A little less than a quarter of that sum ($220m) will be paid to the UK’s Financial Conduct Authority (FCA) while the rest of the balance will go to the US Office of the Comptroller of the Currency, the Federal Reserve and Securities and the Exchange Commission.
The US bank’s London office was responsible for huge losses in derivative trades during the early part of 2012.
The four regulators are penalising J P Morgan for failures from portfolio level up to senior management.
The US bank is adjudged to have made fundamental errors in both its risk management and financial reporting systems.
In the US last month prosecutors charged two men, Julien Grout and Javier Martin-Artajo, with conspiracy and fraud for allegedly covering up the trading losses.
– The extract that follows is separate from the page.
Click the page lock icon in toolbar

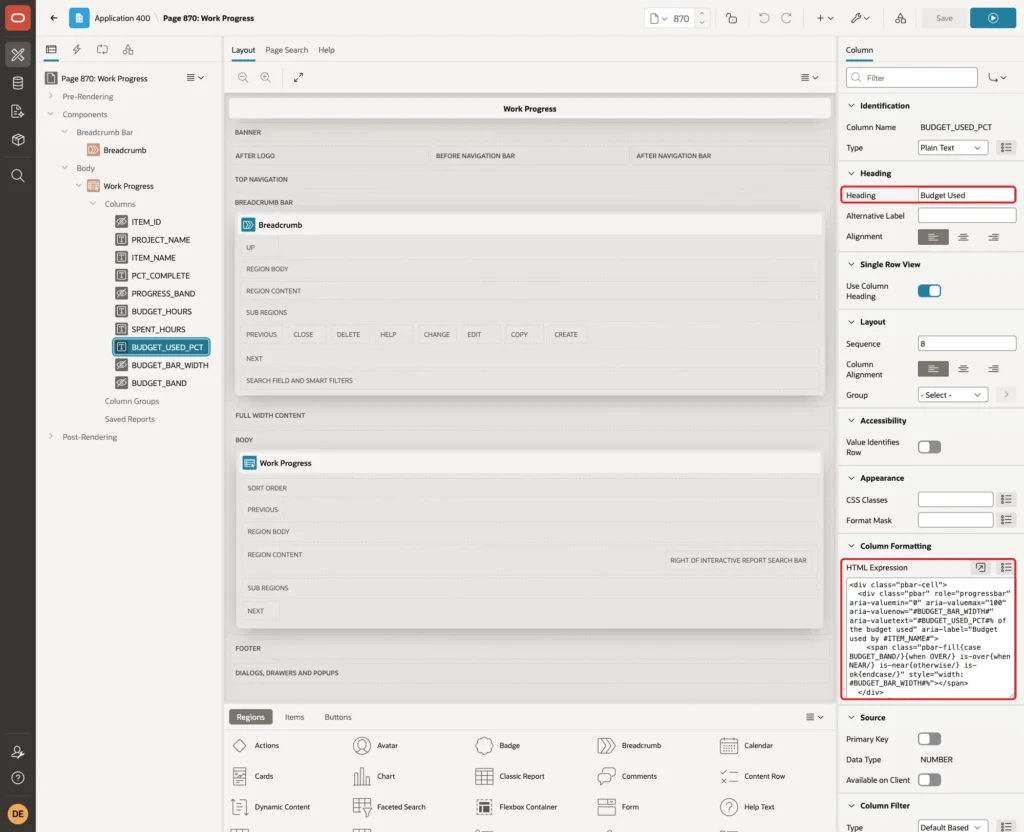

Tracey McDermott, the FCA’s director of enforcement and financial crime said: “When the scale of the problems at JP Morgan became apparent, it sent a shock-wave through the markets.
“This is yet another example of a firm failing to get a proper grip on the risks its business poses to the market.”
She added: “As things began to go wrong, the firm didn’t wake up quickly enough to the size and the scale of the problems. What is worse, they compounded this by failing to be open and co-operative with us as their regulator.”
Earlier today a survey announced that JP Morgan had retained its position as the top investment bank in the world on revenues for the first half of 2013.
The US investment bank reported revenues of $13.1b in 2013’s first half – a bigger figure raised than Goldman Sachs, Deutsche Bank or Bank of America Merrill Lynch.